Work order
An exact copy of the entries is required, with every image omitted.

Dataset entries
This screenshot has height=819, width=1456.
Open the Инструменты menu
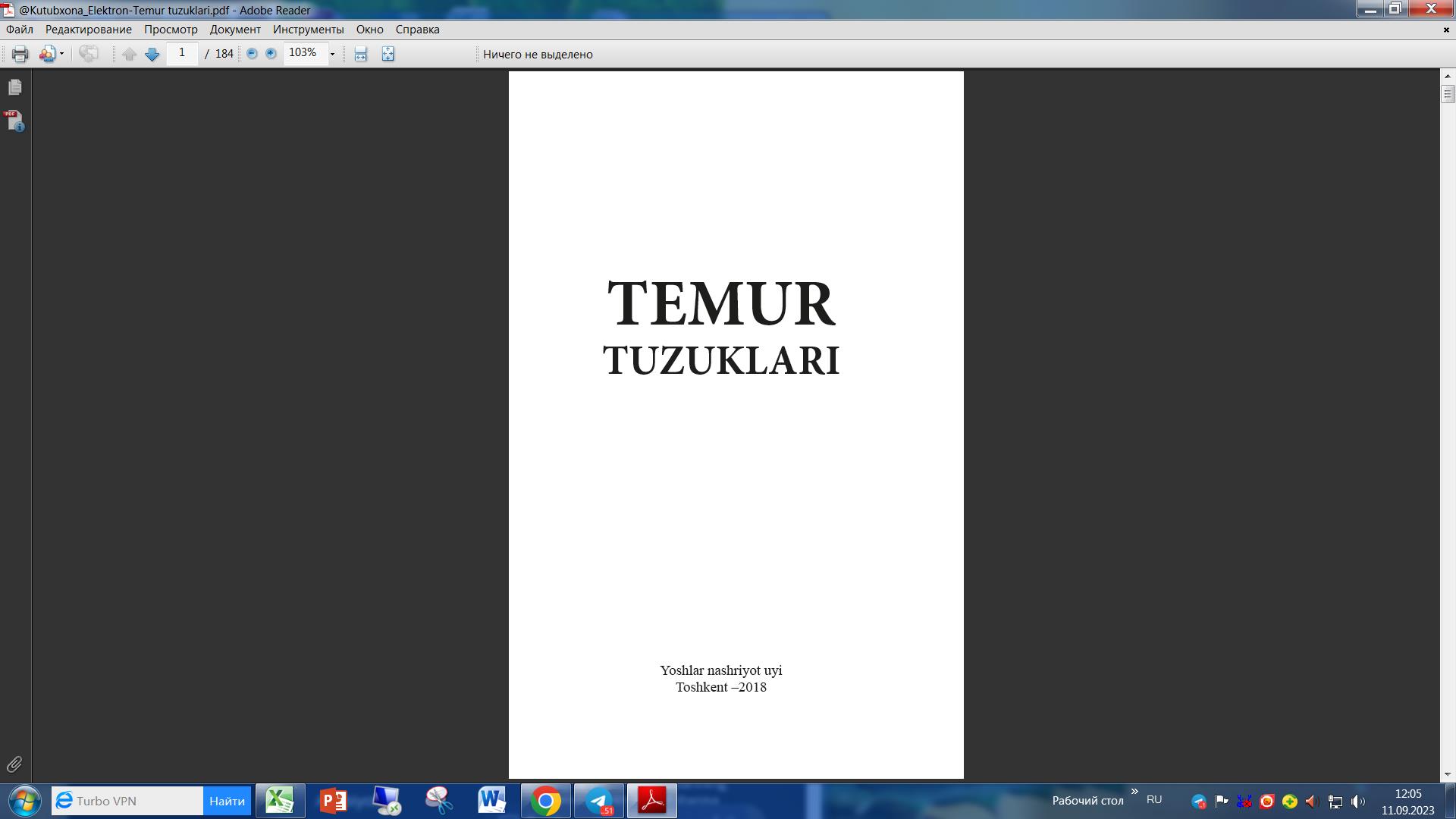coord(308,30)
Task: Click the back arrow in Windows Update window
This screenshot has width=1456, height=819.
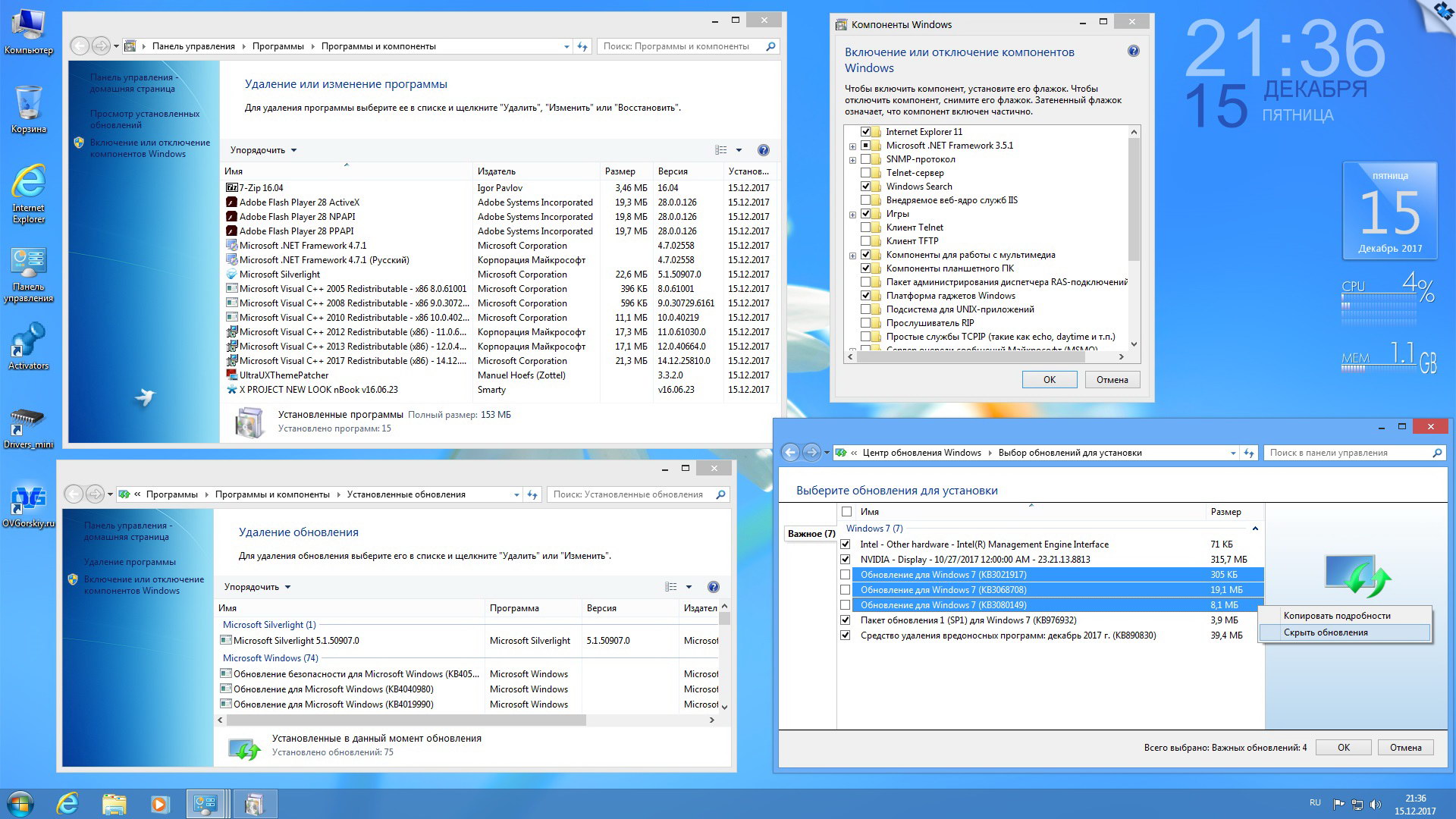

Solution to the problem
This screenshot has height=819, width=1456.
Open the Инструменты menu
coord(308,30)
Task: Click the back arrow in Windows Update window
This screenshot has width=1456, height=819.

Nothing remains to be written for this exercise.